--- THE EXERCISE ---
Please summarize the thread on PC hardware failures in two sentences.

Analysis of Hardware Failures on 1M Consumer PCs

HardOCP News

[H] News
Joined
Dec 31, 1969
Messages
0
How many hardware failures are due to overclocking? Underclocking? Are desktops more reliable than laptops? Name brand versus generic systems? If you have the time, I recommend you give this 14 page report from Microsoft a read. Thanks to pelo for the link.

A machine that crashes from a fault in hardware is up to two orders of magnitude more likely to crash a second time. For example, machines with at least 30 days of accumulated CPU time over an 8 month period had a 1 in 190 chance of crashing due to a CPU subsystem fault. Further, machines that crashed once had a probability of 1 in 3.3 of crashing a second time. Our study examines failures due to faults within the CPU, DRAMand disk subsystems. Our analysis spans desktops and laptops, CPU vendor, overclocking, underclocking, generic vs. brand name, and characteristics such as machine speed and calendar age.
 
It was interesting, but all I got from it (whether it was meant or not...) was that overclocking caused a tremendous amount of the issues they witnessed.

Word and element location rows
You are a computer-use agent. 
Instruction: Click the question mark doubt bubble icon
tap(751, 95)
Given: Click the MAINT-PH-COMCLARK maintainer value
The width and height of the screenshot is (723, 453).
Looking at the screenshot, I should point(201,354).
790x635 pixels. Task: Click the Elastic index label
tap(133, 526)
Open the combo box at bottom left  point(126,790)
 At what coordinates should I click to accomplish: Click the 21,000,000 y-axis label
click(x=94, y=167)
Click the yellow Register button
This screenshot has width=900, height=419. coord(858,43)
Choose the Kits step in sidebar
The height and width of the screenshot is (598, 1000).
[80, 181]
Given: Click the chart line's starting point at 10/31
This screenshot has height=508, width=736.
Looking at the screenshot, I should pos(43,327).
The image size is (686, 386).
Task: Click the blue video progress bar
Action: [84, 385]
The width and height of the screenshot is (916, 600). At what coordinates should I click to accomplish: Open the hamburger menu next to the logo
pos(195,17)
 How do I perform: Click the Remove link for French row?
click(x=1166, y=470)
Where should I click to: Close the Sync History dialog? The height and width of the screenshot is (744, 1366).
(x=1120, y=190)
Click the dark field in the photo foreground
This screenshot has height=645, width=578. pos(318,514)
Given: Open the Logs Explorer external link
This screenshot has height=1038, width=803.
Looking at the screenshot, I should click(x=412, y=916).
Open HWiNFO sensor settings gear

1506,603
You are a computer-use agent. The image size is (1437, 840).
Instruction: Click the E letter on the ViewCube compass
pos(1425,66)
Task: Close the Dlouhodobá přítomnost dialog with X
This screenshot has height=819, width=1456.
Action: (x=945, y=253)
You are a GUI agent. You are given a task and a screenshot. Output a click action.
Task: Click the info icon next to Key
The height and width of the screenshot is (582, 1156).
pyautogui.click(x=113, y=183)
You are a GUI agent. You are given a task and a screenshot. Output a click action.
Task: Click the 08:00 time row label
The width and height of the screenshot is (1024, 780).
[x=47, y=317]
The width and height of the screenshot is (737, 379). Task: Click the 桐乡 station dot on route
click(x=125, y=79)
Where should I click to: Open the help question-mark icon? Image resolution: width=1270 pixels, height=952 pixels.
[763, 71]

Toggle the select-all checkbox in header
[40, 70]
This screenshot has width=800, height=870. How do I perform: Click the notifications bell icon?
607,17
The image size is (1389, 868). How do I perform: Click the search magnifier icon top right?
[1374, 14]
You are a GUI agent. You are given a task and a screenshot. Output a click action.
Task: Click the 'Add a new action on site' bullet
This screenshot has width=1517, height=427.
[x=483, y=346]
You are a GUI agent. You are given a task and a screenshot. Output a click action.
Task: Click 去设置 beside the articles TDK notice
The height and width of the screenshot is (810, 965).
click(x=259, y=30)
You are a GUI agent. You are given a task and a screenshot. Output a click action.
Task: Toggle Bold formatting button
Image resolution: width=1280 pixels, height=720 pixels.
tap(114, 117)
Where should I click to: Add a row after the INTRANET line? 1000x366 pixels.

--- EXPECTED OUTPUT ---
A forum post raises questions about the causes of hardware failures in consumer PCs and recommends a 14-page Microsoft report that studies CPU, DRAM, and disk subsystem faults across factors such as desktops versus laptops, overclocking, underclocking, and brand name versus generic systems. The report finds that a machine that crashes from a hardware fault is up to two orders of magnitude more likely to crash again, and a reply says its main takeaway was that overclocking caused a tremendous amount of the observed issues.